Quite frankly, as a network operating system MS Windows sucks. :!:

If you're not worried about breaking your Windows OS, you can increase the maximum number of TCP/IP connections. You'll have to Google it because I don't remember the site and really couldn't be bothered with people who complain about things they don't understand.
I used to think this too, but it is an incorrect myth. (for example, read http://www.p2pforums.com/viewtopic.php? ... 89#p194553 or http://thatstupidclub.com/blogs/loser-x ... -myth.aspx). P2P should be able to function at high speeds without tweaking the default options or replacing TCPIP.SYS

JasonM

Re: P2P Improvements

Post by JasonM » Sat Oct 11, 2008 1:48 pm

austdata wrote:If you are using MS Windows to P2P you will need to understand that you may be limited to just ten (10) TCP/IP connections.

Quite frankly, as a network operating system MS Windows sucks. :!:

If you're not worried about breaking your Windows OS, you can increase the maximum number of TCP/IP connections. You'll have to Google it because I don't remember the site and really couldn't be bothered with people who complain about things they don't understand.

Cheers,

Mike
The connection limit is actually a limit to connections in a specific 'opening' state. After they are opened, the connection changes state to "established" - of course, until the transfer from that peer is finished, in which case, it'll need to connect to a new peer and start the process all over again. This simply emphasises the importance of having applications configured to connect correctly. Changing from Opening to Established depends on how fast the remote node 'accepts and nails up the connection', in many cases this should only be a few ms.
It's design is to 'reduce' worm propagation, it's a poor decision in my opinion, user education would have been a better method of reducing worm propagation.
They took the 'limit' stance and went even further 'limiting computing experience' by also interupting actions in Windows Vista.

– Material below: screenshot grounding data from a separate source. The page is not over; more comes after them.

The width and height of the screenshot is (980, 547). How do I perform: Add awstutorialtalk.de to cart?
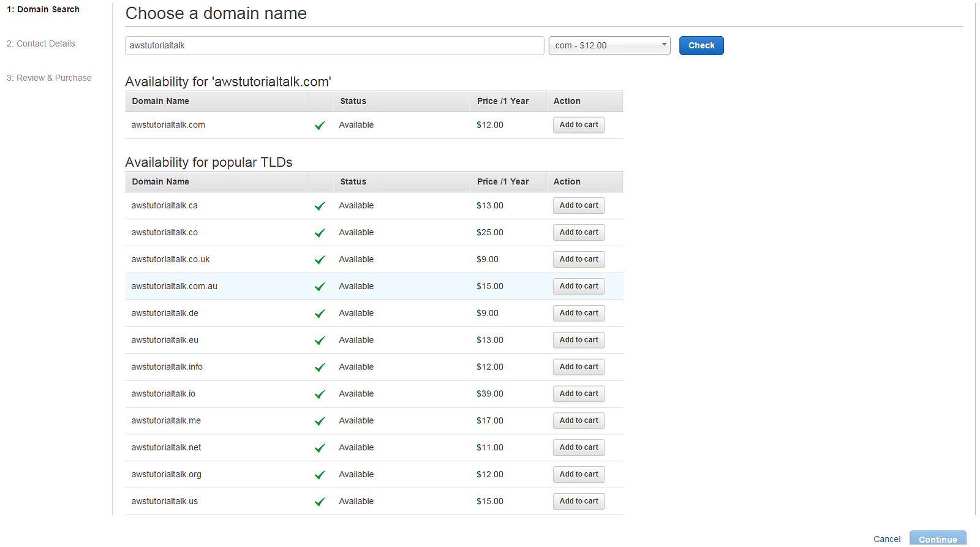click(x=579, y=313)
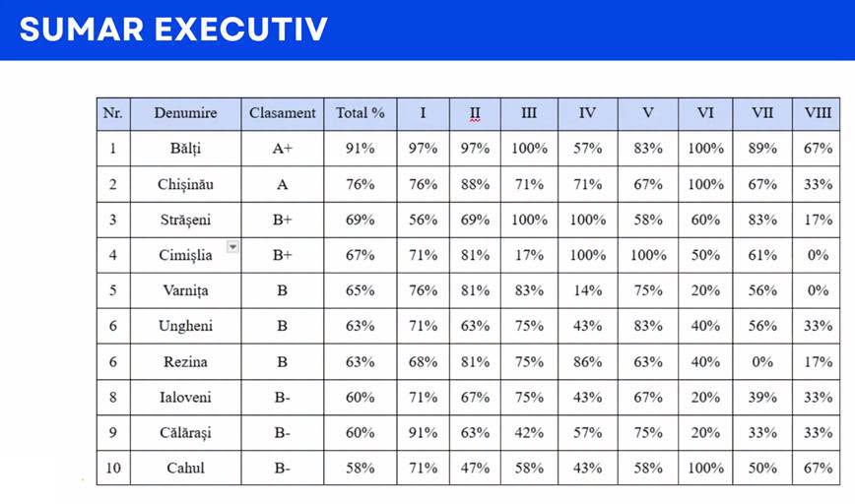Select the Nr. column header
855x504 pixels.
[x=113, y=114]
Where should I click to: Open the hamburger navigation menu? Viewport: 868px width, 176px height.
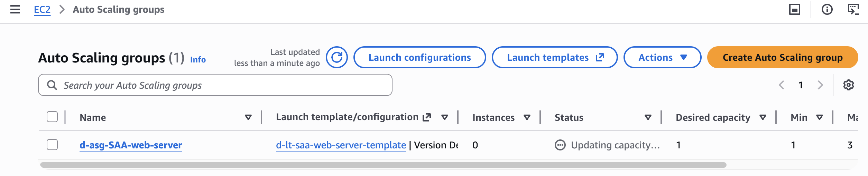15,10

You won't get fast speeds if you have your upload is saturated. Any attempts going out to connect will get choked by any other data transfer at the same time, therefore reducing downstream speeds. You might want to upload, but limit the outgoing traffic to something reasonable, allowing room for the requests to go out to 'request incoming data'. I believe 80% is the ideal maximum before everything else will slow down as a result.
You won't get fast speeds if you try and connect to a thousands of people at once, when your connection simply can't handle that many outgoing connections.

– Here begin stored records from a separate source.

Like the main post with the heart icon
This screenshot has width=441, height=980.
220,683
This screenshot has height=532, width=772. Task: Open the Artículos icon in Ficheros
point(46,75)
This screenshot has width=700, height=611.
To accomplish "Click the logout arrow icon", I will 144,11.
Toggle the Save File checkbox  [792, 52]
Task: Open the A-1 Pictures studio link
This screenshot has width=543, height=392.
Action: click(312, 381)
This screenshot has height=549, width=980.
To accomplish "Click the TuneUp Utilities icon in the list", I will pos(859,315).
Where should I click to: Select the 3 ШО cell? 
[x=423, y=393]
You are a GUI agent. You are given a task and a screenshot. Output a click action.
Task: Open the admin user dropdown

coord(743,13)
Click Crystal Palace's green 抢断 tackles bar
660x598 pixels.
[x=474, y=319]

If you set reasonable values, you should get ideal performance. If you set them very high, or very low, the application will expect the wrong performance of the connection, and therefore deliver poor performance.

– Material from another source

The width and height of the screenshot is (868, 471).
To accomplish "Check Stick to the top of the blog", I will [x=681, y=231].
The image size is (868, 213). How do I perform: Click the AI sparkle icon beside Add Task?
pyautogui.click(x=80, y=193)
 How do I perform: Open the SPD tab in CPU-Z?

Encryption is a topic also widely covered - it's best to have it 'off' if you want to take advantage of any caching effects. Encrypting the traffic will simply cause the traffic to go past the netenforcer, and be classified in a 'suspect P2P' pool, and be shaped appropriately. Despite the claimed belief across the internet, encryption is not likely to speed the data delivered. In Exetel's network, I think it's likely to do the opposite.